The task:
Copy the following items exactly as they appear.
++++ Extracted material
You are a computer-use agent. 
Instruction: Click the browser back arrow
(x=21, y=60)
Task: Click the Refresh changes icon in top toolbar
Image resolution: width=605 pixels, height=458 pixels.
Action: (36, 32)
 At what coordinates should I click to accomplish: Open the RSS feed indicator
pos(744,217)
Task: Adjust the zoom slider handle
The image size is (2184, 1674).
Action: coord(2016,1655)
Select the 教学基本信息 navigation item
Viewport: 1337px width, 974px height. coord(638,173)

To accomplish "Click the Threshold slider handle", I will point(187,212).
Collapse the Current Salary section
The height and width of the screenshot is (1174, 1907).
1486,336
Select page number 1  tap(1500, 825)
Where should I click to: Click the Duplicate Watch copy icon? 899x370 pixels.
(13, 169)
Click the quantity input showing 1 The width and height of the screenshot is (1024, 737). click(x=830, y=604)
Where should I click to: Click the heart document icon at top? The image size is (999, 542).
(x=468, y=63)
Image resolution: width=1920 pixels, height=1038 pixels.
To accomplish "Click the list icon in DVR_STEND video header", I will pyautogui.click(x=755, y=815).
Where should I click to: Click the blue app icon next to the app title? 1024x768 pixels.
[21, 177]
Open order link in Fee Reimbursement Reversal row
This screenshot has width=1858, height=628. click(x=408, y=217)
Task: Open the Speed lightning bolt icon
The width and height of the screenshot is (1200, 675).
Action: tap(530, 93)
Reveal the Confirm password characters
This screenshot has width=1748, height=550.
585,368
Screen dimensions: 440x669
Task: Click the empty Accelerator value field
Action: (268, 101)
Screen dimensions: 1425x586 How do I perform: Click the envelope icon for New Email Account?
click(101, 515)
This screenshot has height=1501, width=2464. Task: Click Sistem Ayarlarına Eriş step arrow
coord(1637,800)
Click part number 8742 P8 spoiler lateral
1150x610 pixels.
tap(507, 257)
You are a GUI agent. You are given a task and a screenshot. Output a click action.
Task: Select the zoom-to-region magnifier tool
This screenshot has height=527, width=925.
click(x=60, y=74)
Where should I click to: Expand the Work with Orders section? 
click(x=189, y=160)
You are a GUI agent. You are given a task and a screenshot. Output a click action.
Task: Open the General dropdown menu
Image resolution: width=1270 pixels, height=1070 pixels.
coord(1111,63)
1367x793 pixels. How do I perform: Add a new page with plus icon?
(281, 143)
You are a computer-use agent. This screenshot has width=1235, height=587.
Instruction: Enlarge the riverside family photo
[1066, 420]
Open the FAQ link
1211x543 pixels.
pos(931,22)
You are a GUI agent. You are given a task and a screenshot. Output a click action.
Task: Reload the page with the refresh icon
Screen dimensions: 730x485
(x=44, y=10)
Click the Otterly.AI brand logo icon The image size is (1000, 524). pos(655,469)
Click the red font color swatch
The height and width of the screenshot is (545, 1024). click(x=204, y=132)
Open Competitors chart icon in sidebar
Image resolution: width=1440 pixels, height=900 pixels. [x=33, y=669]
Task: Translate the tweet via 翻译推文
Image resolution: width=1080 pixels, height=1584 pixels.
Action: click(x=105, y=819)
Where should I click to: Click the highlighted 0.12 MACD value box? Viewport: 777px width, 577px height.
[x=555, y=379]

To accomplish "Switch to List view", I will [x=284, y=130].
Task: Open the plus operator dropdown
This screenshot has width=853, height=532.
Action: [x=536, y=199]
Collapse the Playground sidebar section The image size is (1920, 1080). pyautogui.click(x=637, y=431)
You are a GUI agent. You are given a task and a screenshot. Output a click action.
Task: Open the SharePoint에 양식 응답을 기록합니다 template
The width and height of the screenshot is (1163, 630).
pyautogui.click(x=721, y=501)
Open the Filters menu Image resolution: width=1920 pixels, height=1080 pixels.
++++++++
Solution below:
You are a computer-use agent. 
Instruction: Click the browser back arrow
(x=21, y=60)
Task: Click the Refresh changes icon in top toolbar
Image resolution: width=605 pixels, height=458 pixels.
Action: (36, 32)
 At what coordinates should I click to accomplish: Open the RSS feed indicator
pos(744,217)
Task: Adjust the zoom slider handle
The image size is (2184, 1674).
Action: coord(2016,1655)
Select the 教学基本信息 navigation item
Viewport: 1337px width, 974px height. coord(638,173)

To accomplish "Click the Threshold slider handle", I will point(187,212).
Collapse the Current Salary section
The height and width of the screenshot is (1174, 1907).
1486,336
Select page number 1  tap(1500, 825)
Where should I click to: Click the Duplicate Watch copy icon? 899x370 pixels.
(13, 169)
Click the quantity input showing 1 The width and height of the screenshot is (1024, 737). click(x=830, y=604)
Where should I click to: Click the heart document icon at top? The image size is (999, 542).
(x=468, y=63)
Image resolution: width=1920 pixels, height=1038 pixels.
To accomplish "Click the list icon in DVR_STEND video header", I will pyautogui.click(x=755, y=815).
Where should I click to: Click the blue app icon next to the app title? 1024x768 pixels.
[21, 177]
Open order link in Fee Reimbursement Reversal row
This screenshot has width=1858, height=628. click(x=408, y=217)
Task: Open the Speed lightning bolt icon
The width and height of the screenshot is (1200, 675).
Action: tap(530, 93)
Reveal the Confirm password characters
This screenshot has width=1748, height=550.
585,368
Screen dimensions: 440x669
Task: Click the empty Accelerator value field
Action: (268, 101)
Screen dimensions: 1425x586 How do I perform: Click the envelope icon for New Email Account?
click(101, 515)
This screenshot has height=1501, width=2464. Task: Click Sistem Ayarlarına Eriş step arrow
coord(1637,800)
Click part number 8742 P8 spoiler lateral
1150x610 pixels.
tap(507, 257)
You are a GUI agent. You are given a task and a screenshot. Output a click action.
Task: Select the zoom-to-region magnifier tool
This screenshot has height=527, width=925.
click(x=60, y=74)
Where should I click to: Expand the Work with Orders section? 
click(x=189, y=160)
You are a GUI agent. You are given a task and a screenshot. Output a click action.
Task: Open the General dropdown menu
Image resolution: width=1270 pixels, height=1070 pixels.
coord(1111,63)
1367x793 pixels. How do I perform: Add a new page with plus icon?
(281, 143)
You are a computer-use agent. This screenshot has width=1235, height=587.
Instruction: Enlarge the riverside family photo
[1066, 420]
Open the FAQ link
1211x543 pixels.
pos(931,22)
You are a GUI agent. You are given a task and a screenshot. Output a click action.
Task: Reload the page with the refresh icon
Screen dimensions: 730x485
(x=44, y=10)
Click the Otterly.AI brand logo icon The image size is (1000, 524). pos(655,469)
Click the red font color swatch
The height and width of the screenshot is (545, 1024). click(x=204, y=132)
Open Competitors chart icon in sidebar
Image resolution: width=1440 pixels, height=900 pixels. [x=33, y=669]
Task: Translate the tweet via 翻译推文
Image resolution: width=1080 pixels, height=1584 pixels.
Action: click(x=105, y=819)
Where should I click to: Click the highlighted 0.12 MACD value box? Viewport: 777px width, 577px height.
[x=555, y=379]

To accomplish "Switch to List view", I will [x=284, y=130].
Task: Open the plus operator dropdown
This screenshot has width=853, height=532.
Action: [x=536, y=199]
Collapse the Playground sidebar section The image size is (1920, 1080). pyautogui.click(x=637, y=431)
You are a GUI agent. You are given a task and a screenshot. Output a click action.
Task: Open the SharePoint에 양식 응답을 기록합니다 template
The width and height of the screenshot is (1163, 630).
pyautogui.click(x=721, y=501)
Open the Filters menu Image resolution: width=1920 pixels, height=1080 pixels.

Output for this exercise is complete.